Making the tax cuts permanent would add billions to deficits over the next decade, when the additional interest costs on the national debt are included. The resulting decrease in national savings would mean fewer funds available for investment, reducing the size of the capital stock (the total supply of equipment, buildings, and other productive capital in the economy). With less capital available, future workers would be less productive, and as a result, national income over the long run would be lower than it otherwise would be.

It has been argued that progressive tax cut would be one that raised after-tax incomes for those at the bottom of the income spectrum by a larger percentage than for those at the top, increasing their share of total take-home pay. This is a favourite argument with the crowd. But in the US, their tax policies, however, have widened the differences in take-home pay between high- and low- and middle-income households, according to Tax Policy Center estimates. When the tax cuts are fully in effect, households with incomes above $1 million will receive tax cuts equivalent to an increase of 7.5 percent in their after-tax income. Households in the middle of the income spectrum will receive tax cuts equal to only 2.3 percent of their income.

Put another way, households with incomes over $1 million will hold a larger fraction of total U.S. after-tax income than they would have received without the tax cuts, while households in the middle and bottom quintiles will hold a smaller share. The tax cuts thus have widened, rather than narrowed, income gaps, making them regressive.

Another argument for tax cuts is the contention that tax cuts have made the tax system more fair to small business owners. We cut the taxes on the small business owners to let small businesses keep more of the money they make. Let us see.

The problem with claims that all taxpayers are winners tax cuts rest on the false assumption that the government can provide billions in tax cuts without anyone ever footing the bill. As noted earlier, the tax cuts so far have been financed by deficits, and most proposals to extend them include no measures to offset their costs. In the long run, however, it is widely recognized that deficit-financed tax cuts eventually must be paid for. Simply stated, funds that are borrowed must eventually be paid back.

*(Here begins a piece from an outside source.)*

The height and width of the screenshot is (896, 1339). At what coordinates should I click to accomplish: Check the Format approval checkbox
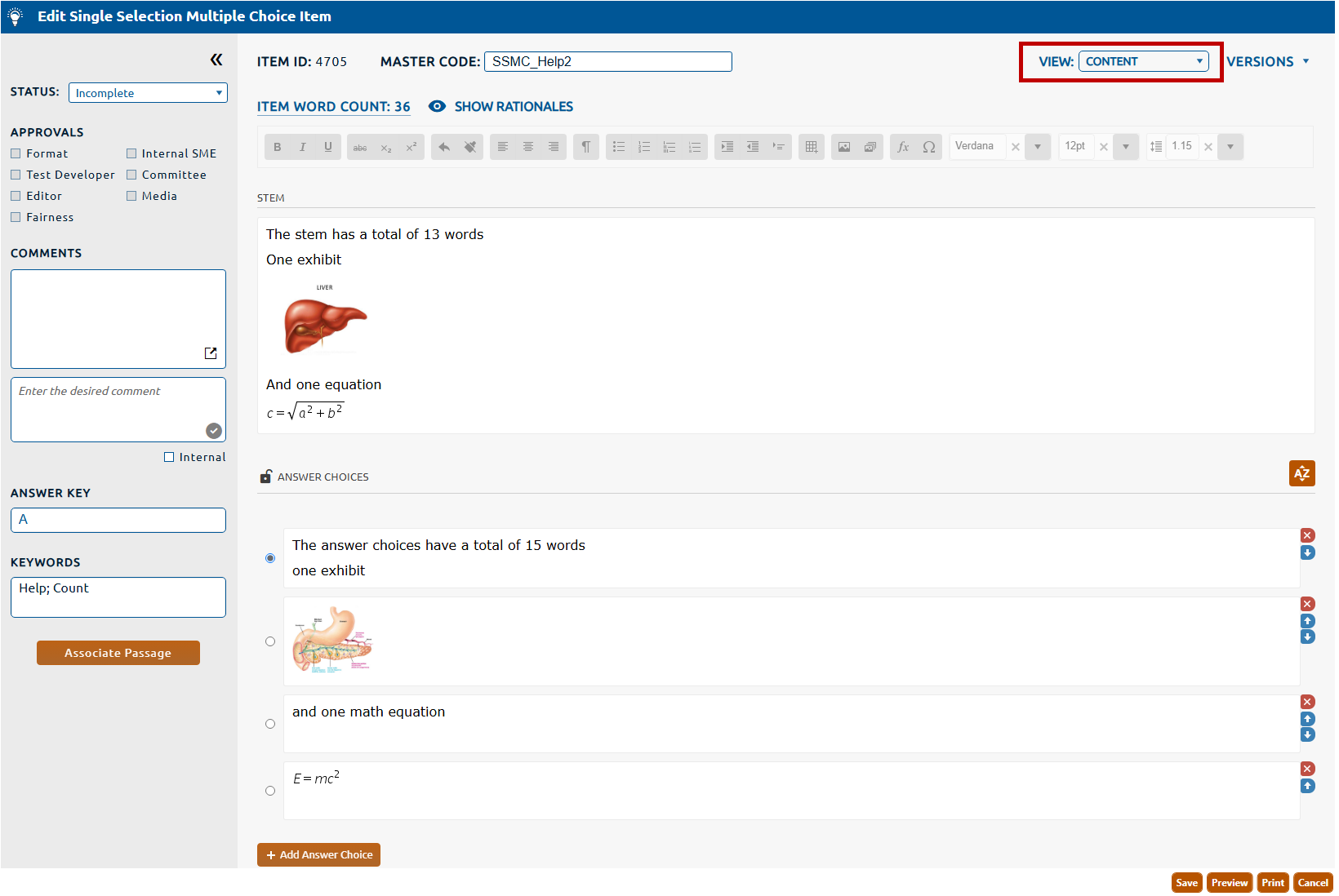pyautogui.click(x=16, y=153)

de minimis 9 December 2008 at 16:33  

bro Sak

I agree with your central thesis. Tax cuts and deficit spending appear to be antithetical. So, how does one reconcile the irreconcilable?

Perhaps the answer lies in the fact that all modern economies are hybrids. Mixed economies. Capitalistic in character with central govt intervention in the form of activist fiscal policies.

Tax cuts for the corporate sector is justifiable on the ground that economic activities should be private-sector led.

Govt deficit spending is justifiable on the ground that the private sector can get carried away with over-committing resources into certain sectors at the expense of a broader expansion of the economy. Active fiscal deficit spending tempers this distorting effect.

But, I hasten to add that, deficit spending must be directed at social and economic fairness.

By "fairness" I mean balancing the needs of society such as education with the needs of the economy such as economic sectors that can provide useful employment to graduates.

This is where we can join with etheorist in being sceptical about the property development sector as one of the main drivers of the Malaysian economy instead of locally-owned manufacturing and technology-driven businesses.

If the deficit (I believe the RM7 billion stimulus package falls into this category) is used to support economic sectors that do not contribute to socio-economic fairness in terms of providing employment opportunities to Malaysians at fair wages.